We are looking for an exceptional candidate, with a minimum of 3 Years experience working within a manufacturing site or Quality department, who possesses strong knowledge and experience in the use of Quality tools and techniques (cause and effect, pareto analysis, SPC and continuous improvement techniques).
- Assist in the maintenance of the Quality, Environmental, Health and Safety and LSAS management systems.
- Manage the control and revision of documentation through electronic document control system.
- Maintenance of the ECO process for the Quality department.
- Maintenance of Internal Audit schedule, alongside carrying out internal and external audits.
- Maintenance / Support Corrective and Preventative action process.
- Compilation of GOP's, SOP's and work instructions and supporting documentation.
- Maintain awareness of pending industry changes, trends, and best practices and assess the potential impact of these changes on our organisational processes.
- Create training presentations/questionnaires and deliver training sessions where required.
- Liaise with other departments / sites to investigate, analyse and resolve issues arising from design and manufacture, and manage the required actions within an appropriate time-frame.
- Monitor and report on Quality KPI's and take appropriate action where required.
- Maintenance of the customer complaint process.
- Maintenance of the vigilance process, Lead projects, Post Market Surveillance.
- Monitoring of the clean-room and managing (carry out when required) goods inwards.
- Formal qualifications in relevant engineering, science, or management system discipline.
- Highly developed computer literacy e.g. excellent application of Microsoft packages.
- Competent with technical drawings and specifications.
- Excellent problem solving techniques.
- Qualified to perform ISO 9001 and ISO 13485 Audits.
- Experienced in the Medical Device sector.

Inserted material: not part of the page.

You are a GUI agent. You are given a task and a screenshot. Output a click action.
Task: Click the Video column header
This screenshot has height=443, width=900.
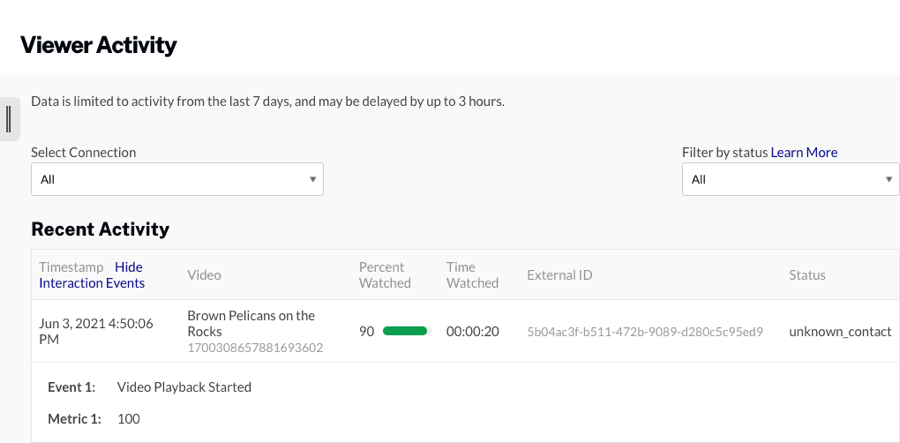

- Experienced in dealing with regulatory authorities and certification bodies.
- Strong understanding of EMS & LSAS (Labour Standards Assurance System).
- Experience in producing written reports and making presentations.
- Experience working with Quality Management software.
- Experience of Medical Device Single Program (MDSAP).
- Knowledge of 21 CFR Part 820.
- Knowledge of Medical Device Regulation (MDR) 1017/45.
- Knowledge of ISO 14871 Risk Management.
- Qualified to perform MDD / MDR, LSAS, ISO 14001 and ISO 45001 Audits.
- Project Management qualification or experience.
- FMEA's and Control Plans.
Our client offers an excellent working environment, competitive salary (depending on experience level) and excellent benefits.